Purpose: Severe chemotherapy-induced gastrointestinal toxicity (CIGT) is common and results in treatment delays, dose reductions, and potential premature treatment discontinuation. Currently, there is no diagnostic marker to predict CIGT. Proinflammatory cytokines, produced via toll-like receptor signaling, are key mediators of this toxicity. Hence, this pilot study investigated the association between immune genetic variability and severe CIGT risk.
Methods: Genomic DNA from 34 patients (10 with severe CIGT) who had received 5-fluoruracil-based chemotherapy regimens was analyzed for variants of IL-1B, IL-2, IL-6, IL-6R, IL-10, TNF-a, TGF-b, TLR2, TLR4, MD2, MYD88, BDNF, CRP, ICE, and OPRM1. Multivariate logistic regression created a prediction model of severe CIGT risk.

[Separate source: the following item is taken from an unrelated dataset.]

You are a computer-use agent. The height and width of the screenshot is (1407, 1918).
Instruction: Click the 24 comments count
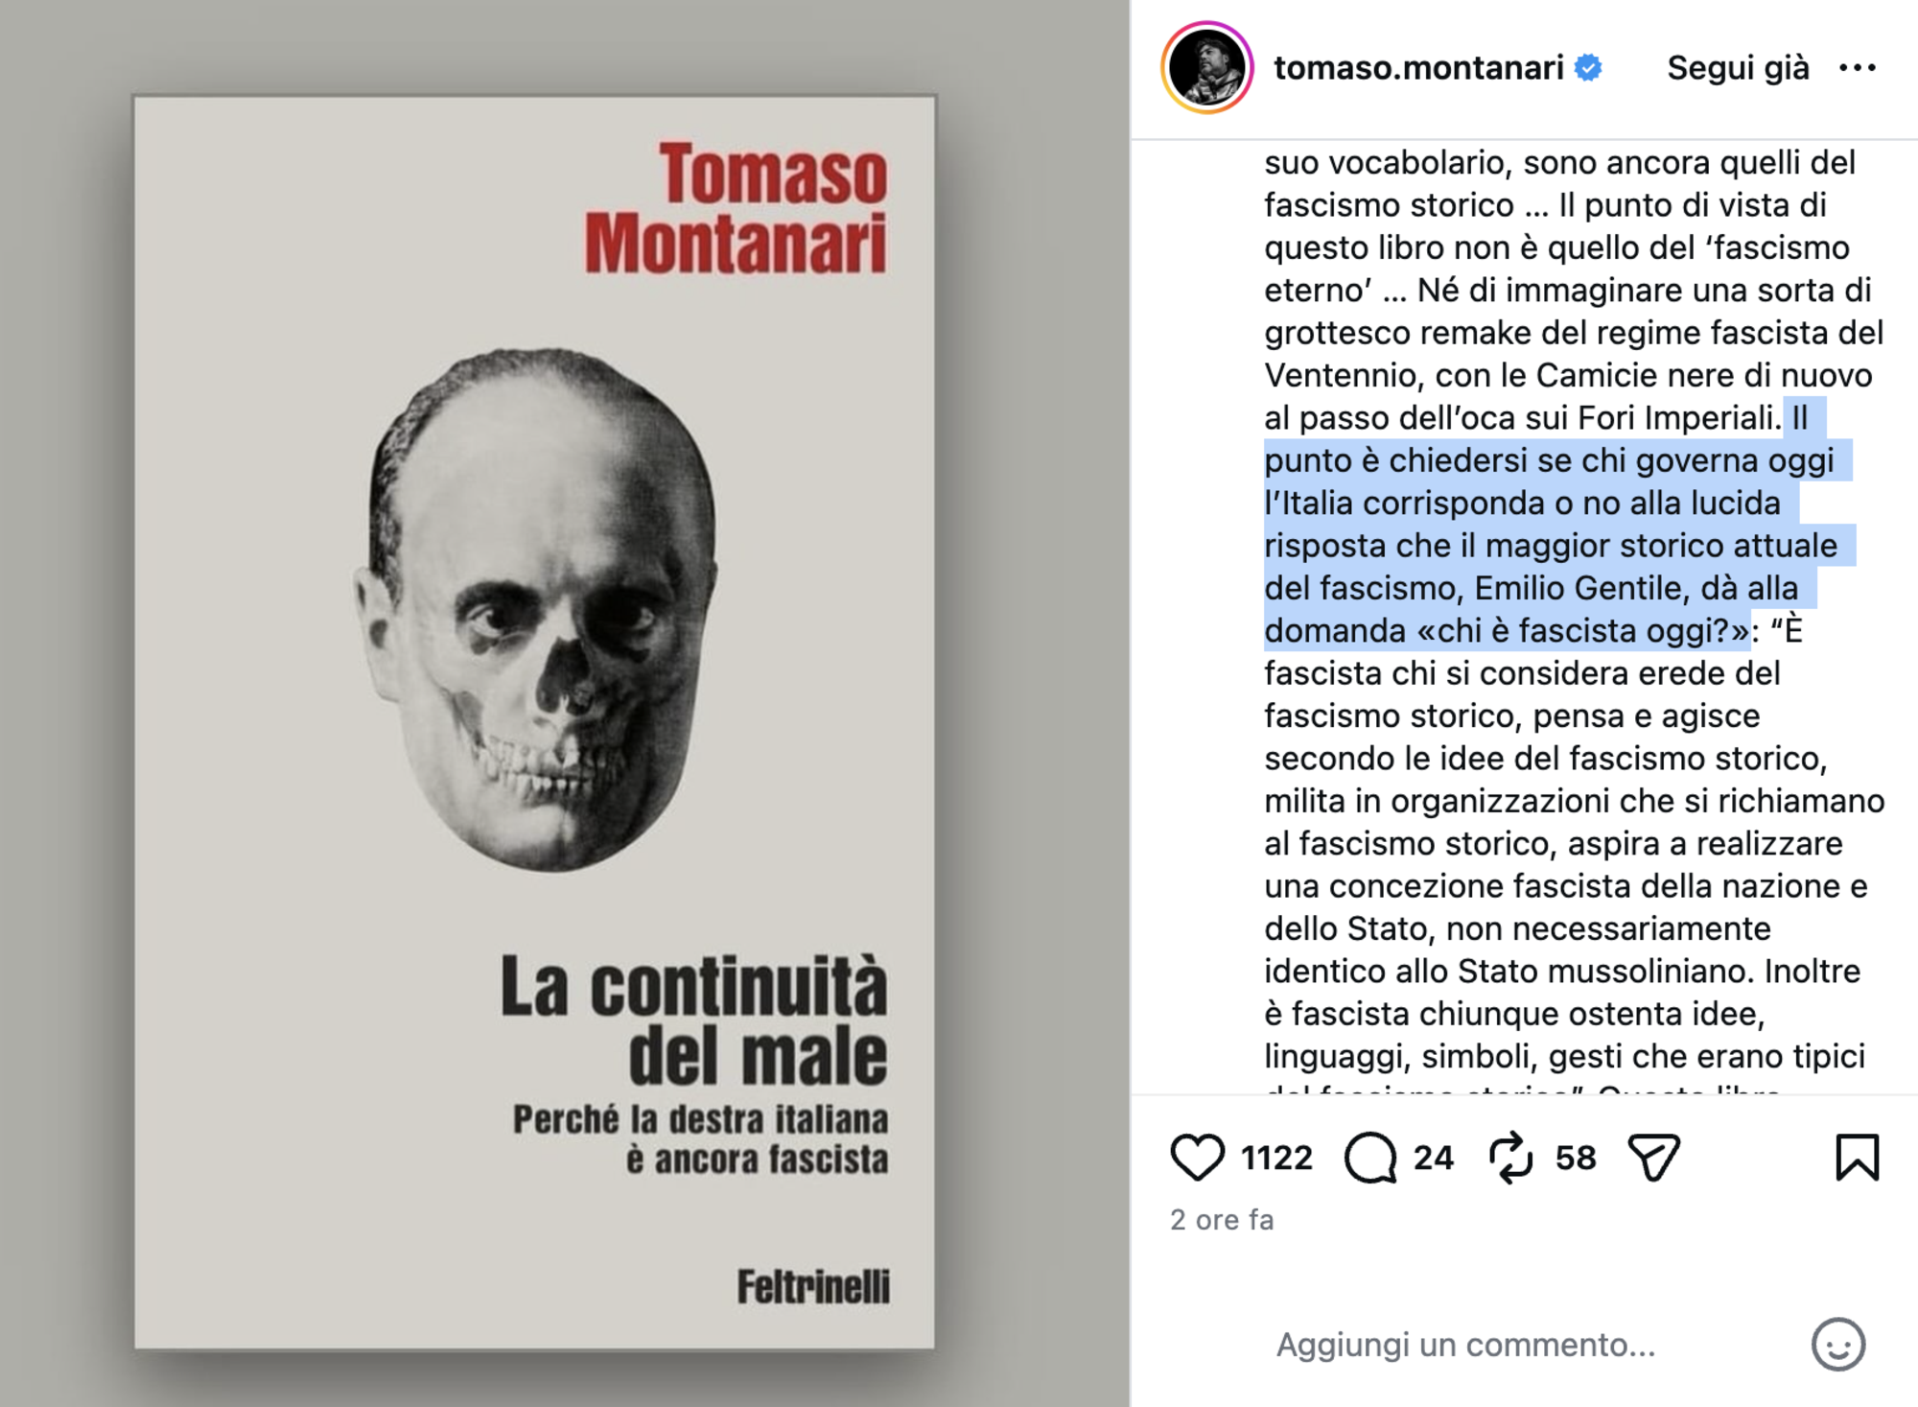click(x=1434, y=1158)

Results: There were no significant differences between patients with and without severe CIGT with regards to age, sex, type of cancer, or chemotherapy treatment regimens. The prediction model of severe CIGT risk included TLR2 and TNF-a genetic variability and cancer type (colorectal and gastric). This prediction model was both specific and sensitive, with a receiver operator characteristic area under the curve of 87.3 %.
Conclusions: This is the first report of immune genetic variability, together with cancer type, being predictive of severe CIGT risk. These outcomes are being validated in a larger patient population.